## PROBLEM STATEMENT
Rewrite the lines starting at the one containing "The image size is (728, 709)." and ending at the one containing "[x=211, y=545]", replacing "header" with "heading" and changing nothing else. Leave the pictures out of the answer.

## EXERCISE INPUT
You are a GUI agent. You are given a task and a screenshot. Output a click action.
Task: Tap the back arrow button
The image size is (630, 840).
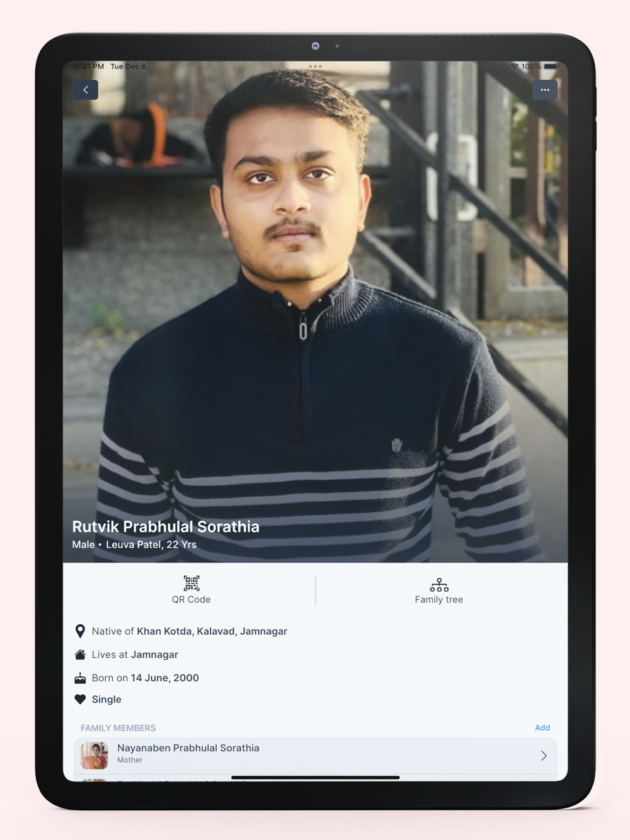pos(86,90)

--

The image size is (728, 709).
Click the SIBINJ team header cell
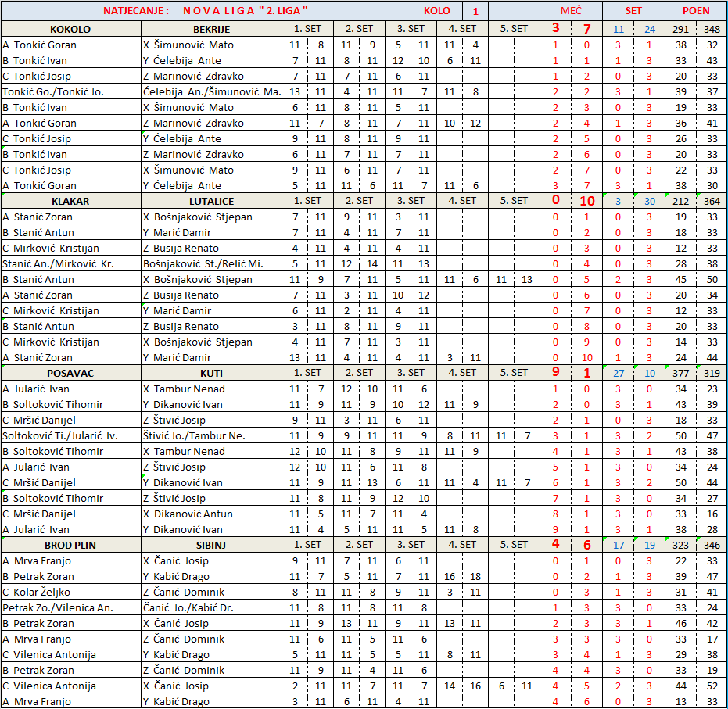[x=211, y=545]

## RESPONSE TO THE TASK
The image size is (728, 709).
Click the SIBINJ team heading cell
[x=211, y=545]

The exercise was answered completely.